§ **Stored data entries**
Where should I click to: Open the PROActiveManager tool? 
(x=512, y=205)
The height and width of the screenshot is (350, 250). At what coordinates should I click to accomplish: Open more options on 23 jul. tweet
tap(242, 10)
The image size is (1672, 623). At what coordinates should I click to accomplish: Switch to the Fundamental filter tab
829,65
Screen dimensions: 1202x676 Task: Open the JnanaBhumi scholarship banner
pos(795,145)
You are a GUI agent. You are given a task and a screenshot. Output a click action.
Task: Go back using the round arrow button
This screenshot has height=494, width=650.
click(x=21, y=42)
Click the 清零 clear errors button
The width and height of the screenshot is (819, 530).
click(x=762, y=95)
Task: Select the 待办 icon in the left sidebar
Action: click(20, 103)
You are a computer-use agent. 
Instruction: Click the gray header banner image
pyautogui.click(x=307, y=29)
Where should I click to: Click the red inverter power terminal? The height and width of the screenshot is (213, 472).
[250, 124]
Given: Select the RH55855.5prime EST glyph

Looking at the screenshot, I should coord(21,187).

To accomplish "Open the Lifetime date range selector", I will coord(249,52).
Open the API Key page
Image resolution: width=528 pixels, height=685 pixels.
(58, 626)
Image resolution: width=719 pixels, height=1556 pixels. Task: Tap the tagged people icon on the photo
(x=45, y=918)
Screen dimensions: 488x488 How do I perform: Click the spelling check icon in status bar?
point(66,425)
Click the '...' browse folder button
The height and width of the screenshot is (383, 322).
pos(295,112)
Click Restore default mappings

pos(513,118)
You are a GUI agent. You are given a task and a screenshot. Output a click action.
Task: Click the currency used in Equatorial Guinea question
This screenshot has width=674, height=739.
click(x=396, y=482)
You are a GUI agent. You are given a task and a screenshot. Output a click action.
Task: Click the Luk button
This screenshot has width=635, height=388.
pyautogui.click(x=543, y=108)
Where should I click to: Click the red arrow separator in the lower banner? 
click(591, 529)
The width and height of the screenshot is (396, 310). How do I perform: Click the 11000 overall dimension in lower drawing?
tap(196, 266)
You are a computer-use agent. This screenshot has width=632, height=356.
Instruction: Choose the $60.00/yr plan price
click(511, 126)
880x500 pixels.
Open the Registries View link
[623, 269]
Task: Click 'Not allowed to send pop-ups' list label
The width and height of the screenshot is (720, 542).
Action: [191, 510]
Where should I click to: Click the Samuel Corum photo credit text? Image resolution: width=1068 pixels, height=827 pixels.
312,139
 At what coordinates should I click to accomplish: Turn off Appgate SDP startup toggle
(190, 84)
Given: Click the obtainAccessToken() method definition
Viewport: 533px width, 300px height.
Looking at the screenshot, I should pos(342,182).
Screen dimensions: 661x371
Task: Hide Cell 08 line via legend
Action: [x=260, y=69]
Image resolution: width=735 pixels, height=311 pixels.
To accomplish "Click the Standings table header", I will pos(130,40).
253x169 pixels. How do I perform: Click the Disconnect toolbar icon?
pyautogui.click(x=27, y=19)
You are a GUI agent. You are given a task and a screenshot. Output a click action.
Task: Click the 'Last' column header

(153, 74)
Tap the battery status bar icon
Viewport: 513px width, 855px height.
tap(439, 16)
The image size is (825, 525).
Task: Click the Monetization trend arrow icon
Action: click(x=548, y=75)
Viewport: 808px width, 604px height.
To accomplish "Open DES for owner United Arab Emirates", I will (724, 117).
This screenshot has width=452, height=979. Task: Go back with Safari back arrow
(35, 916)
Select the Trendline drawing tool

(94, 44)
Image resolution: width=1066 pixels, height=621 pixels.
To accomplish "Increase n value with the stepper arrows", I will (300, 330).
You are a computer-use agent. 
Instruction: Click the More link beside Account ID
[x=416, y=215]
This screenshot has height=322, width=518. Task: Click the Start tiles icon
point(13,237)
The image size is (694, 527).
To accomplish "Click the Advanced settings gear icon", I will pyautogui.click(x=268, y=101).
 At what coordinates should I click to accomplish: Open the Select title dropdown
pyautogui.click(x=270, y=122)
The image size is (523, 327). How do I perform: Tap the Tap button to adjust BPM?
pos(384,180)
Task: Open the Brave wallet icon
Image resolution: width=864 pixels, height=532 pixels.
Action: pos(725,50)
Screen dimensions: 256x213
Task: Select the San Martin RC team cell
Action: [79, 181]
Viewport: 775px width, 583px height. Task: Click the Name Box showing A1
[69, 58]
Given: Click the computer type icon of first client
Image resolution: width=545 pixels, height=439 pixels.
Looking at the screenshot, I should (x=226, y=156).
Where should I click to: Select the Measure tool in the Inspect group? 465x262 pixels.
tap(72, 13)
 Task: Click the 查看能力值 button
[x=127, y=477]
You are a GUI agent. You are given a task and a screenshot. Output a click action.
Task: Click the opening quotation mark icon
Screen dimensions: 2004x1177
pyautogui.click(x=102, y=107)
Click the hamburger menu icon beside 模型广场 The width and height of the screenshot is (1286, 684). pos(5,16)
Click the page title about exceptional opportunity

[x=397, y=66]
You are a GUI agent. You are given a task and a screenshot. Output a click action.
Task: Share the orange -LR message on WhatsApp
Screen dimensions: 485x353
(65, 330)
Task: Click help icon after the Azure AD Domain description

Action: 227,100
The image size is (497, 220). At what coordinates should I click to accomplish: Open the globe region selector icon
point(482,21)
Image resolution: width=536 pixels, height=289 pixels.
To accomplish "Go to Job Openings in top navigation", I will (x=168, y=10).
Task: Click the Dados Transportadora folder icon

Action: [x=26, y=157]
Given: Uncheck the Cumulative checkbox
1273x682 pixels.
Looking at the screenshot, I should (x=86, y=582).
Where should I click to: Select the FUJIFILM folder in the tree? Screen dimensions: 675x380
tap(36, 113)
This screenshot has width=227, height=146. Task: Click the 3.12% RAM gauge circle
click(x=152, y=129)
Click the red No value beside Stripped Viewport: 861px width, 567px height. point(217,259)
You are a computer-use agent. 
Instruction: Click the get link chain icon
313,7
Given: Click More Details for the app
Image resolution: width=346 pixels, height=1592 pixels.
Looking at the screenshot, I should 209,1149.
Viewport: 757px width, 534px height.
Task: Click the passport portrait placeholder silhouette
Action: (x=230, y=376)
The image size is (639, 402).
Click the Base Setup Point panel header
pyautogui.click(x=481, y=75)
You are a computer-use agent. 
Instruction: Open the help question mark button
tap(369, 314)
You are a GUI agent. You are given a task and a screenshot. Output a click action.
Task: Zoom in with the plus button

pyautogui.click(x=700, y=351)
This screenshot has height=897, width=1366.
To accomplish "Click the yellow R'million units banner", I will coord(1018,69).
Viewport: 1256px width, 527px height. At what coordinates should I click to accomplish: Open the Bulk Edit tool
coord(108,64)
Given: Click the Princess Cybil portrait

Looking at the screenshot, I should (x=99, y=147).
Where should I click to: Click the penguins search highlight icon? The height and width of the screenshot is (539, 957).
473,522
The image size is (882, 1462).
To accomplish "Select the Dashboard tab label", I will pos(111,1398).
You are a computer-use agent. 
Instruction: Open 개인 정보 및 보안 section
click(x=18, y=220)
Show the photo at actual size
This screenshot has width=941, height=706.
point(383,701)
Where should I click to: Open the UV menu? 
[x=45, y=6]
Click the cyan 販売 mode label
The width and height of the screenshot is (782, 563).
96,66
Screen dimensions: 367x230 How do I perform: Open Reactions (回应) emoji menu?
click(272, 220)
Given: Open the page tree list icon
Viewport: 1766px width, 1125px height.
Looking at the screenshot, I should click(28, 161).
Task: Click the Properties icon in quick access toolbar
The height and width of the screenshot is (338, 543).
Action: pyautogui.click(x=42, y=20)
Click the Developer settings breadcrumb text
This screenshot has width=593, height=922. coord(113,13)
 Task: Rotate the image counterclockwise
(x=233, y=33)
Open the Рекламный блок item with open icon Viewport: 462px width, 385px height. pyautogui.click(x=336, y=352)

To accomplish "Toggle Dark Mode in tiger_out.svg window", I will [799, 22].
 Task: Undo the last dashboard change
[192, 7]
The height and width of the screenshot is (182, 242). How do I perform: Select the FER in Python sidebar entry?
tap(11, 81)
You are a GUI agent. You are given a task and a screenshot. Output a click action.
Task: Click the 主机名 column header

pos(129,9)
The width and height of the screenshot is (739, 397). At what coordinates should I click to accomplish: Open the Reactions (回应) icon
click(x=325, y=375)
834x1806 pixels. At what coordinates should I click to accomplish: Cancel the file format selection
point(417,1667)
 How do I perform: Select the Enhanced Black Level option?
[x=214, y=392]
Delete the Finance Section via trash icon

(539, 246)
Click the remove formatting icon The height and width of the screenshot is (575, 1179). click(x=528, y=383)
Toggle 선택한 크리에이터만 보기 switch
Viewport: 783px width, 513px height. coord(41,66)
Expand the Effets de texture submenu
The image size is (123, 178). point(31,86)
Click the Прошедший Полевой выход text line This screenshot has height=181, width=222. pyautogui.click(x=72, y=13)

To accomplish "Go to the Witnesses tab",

§ **WORK INSTRUCTIONS**
Repeat verbatim the opening run of entries, ending with the line that contains "Task: Go back using the round arrow button".

§ **SOLUTION FOR THIS TASK**
Where should I click to: Open the PROActiveManager tool? 
(x=512, y=205)
The height and width of the screenshot is (350, 250). At what coordinates should I click to accomplish: Open more options on 23 jul. tweet
tap(242, 10)
The image size is (1672, 623). At what coordinates should I click to accomplish: Switch to the Fundamental filter tab
829,65
Screen dimensions: 1202x676 Task: Open the JnanaBhumi scholarship banner
pos(795,145)
You are a GUI agent. You are given a task and a screenshot. Output a click action.
Task: Go back using the round arrow button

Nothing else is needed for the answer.